Of the 20 new cases announced last night, six are associated with travel; 12 are associated with contacts of confirmed cases, four of which are healthcare workers; and two are cases of community transmission.

Mr Coveney announced last night on Twitter that “in light of rapidly changing conditions & restrictions across a number of EU countries, my Dept is now advising people to exercise ‘a high degree of caution’ before deciding to travel to other EU States”.

Although he later clarified that this advice did not apply to the UK.

HSE boss Paul Reid has said that plans are now being made for the emergency phase of Covid-19 although he hopes that situation will be avoided.

Meanwhile, Dr Holohan emphatically denied rumours that Ireland is gearing up for a ‘status red’ coronavirus emergency.

“This is not a lockdown situation,” said Dr Holohan. “This is advice and guidance to the public around restricting the majority of social movements.


“We are not locking down the country. I’ve heard rumours of soldiers and gardaí and things like that on the street but we have no plan to do anything like that.”

However, the Irish Examiner can confirm that army troops will be put on emergency duties in all military installations from Wednesday to aid the Department of Health and the HSE in the battle against the virus.

The army is also considering using camps in Kilworth in Co Cork, the Glen of Imaal in Co Wicklow, and Kilbride in the Dublin Mountains to act as treatment centres for virus sufferers.

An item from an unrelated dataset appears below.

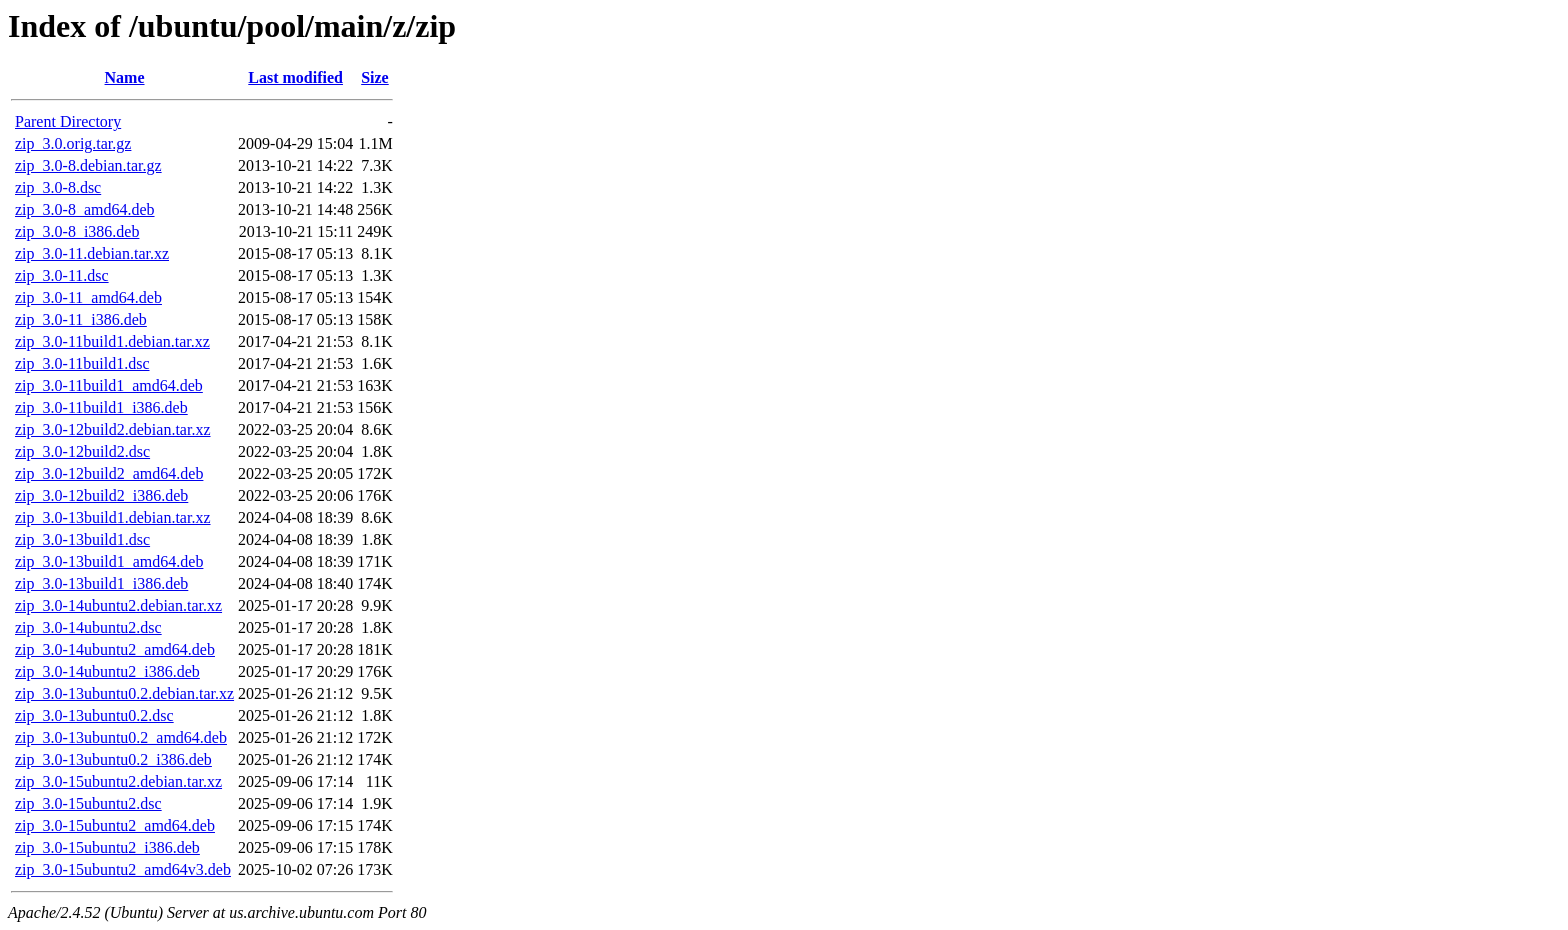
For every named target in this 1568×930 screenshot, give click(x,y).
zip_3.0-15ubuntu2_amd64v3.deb (123, 869)
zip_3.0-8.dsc (58, 187)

It comes as local garda commanders are scrambling to minimise the number of gardaí who might contract Covid-19 and to assist members with children in a bid to maintain policing services.

Senior officers said that unlike other organisations they cannot “scale down” their business, as criminals will not only continue to operate but will try to exploit the crisis.

However, numerous hotels in Kerry may be forced to close as they face floods of cancellations resulting from the sudden restrictions on events and gatherings.

In other developments:

  • Europe is now the ‘epicentre’ of the coronavirus pandemic, the World Health Organisation has said;
  • The EU has created a €37bn emergency fund to help struggling businesses hit by coronavirus;
  • Kissing of the Blarney Stone in Cork has been suspended for the first time ever in a bid to contain the virus;
  • Sex toy sales are soaring as people are urged to stay at home alone;
  • Driving tests have been suspended until March 29;
  • The HSE sets up pop-up testing centres run by the National Ambulance Service in communities across the country;
  • Senior gardaí have been asked to delay retirement “in the national interest”;
  • Unions including the INMO, ASTI, INTO, and TUI have postponed their conferences;
  • Children can still play outside and in small groups, the National Public Health Emergency Team has said;
  • AIB is suspending the planned introduction of the contactless payments fee;
  • GoBus has suspended its services;
  • A maximum of 30% of TDs have been asked to attend the Dáil for a vote to pass emergency Covid-19 legislation.